Le Nigeria est un État pétrolier inégalitaire et corrompu. La situation y est complexe. L'armée crée autant de problèmes qu'elle en règle. Les membres du G8 ont raison de ne pas simplement financer l'armée pour trouver les filles.

Mais il serait possible d'aider encore mieux. Et c'est là l'autre chose à retenir. Les mitraillettes ne suffisent pas à défendre l'éducation.

Selon une étude citée dans le New York Times, le degré d'éducation d'une femme est lié au nombre d'enfants qu'elle a. Après le primaire, chaque année de scolarité additionnelle est associée à 0,26 enfant de moins. Et selon une étude du département des affaires économiques et sociales de l'ONU, il existe aussi un lien entre la hausse de la population âgée de 15 à 24 ans et la violence.

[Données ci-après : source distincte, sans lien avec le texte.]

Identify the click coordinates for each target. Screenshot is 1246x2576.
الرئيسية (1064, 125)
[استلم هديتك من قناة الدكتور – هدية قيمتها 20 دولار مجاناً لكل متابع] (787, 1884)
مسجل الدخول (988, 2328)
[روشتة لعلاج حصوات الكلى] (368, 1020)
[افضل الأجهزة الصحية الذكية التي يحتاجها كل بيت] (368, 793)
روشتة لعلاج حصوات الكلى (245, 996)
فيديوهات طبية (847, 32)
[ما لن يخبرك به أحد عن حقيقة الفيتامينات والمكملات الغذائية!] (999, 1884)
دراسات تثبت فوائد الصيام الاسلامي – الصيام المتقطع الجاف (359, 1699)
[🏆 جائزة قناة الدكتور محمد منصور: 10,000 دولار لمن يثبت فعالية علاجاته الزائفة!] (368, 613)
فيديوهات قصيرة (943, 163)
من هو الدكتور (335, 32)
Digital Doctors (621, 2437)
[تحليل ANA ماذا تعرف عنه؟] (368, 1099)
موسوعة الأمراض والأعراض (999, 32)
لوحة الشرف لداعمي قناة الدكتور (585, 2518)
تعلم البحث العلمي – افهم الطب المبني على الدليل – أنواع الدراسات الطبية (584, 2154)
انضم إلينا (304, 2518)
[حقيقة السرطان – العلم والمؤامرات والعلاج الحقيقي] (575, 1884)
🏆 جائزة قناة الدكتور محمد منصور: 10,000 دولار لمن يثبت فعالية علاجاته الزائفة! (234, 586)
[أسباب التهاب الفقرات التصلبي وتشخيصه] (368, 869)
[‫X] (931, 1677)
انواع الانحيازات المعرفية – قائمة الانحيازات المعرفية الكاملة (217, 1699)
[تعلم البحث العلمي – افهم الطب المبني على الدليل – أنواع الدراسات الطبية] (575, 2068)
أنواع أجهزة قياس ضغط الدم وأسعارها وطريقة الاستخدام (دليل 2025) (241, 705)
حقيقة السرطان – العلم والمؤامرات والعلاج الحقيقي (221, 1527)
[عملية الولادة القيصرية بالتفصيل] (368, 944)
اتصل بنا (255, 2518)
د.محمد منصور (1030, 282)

Comme les autres membres du G8, le Canada n'atteint pas un des objectifs du Millénaire de l'ONU, soit de consacrer 0,7% de son PIB à l'aide. Il verse environ 0,3%. Et cette aide a pris un virage idéologique. Ottawa favorise des groupes à caractère religieux et ne veut plus financer l'aide à l'avortement.

Pourtant, le contrôle des naissances est déterminant pour favoriser la scolarité des filles, surtout dans un pays où la plupart d'entre elles sont mariées avant d'avoir 18 ans.

Plus qu'une simple transmission de connaissances, l'éducation est aussi source d'émancipation et de liberté. Il faut prendre tous les moyens pour la défendre.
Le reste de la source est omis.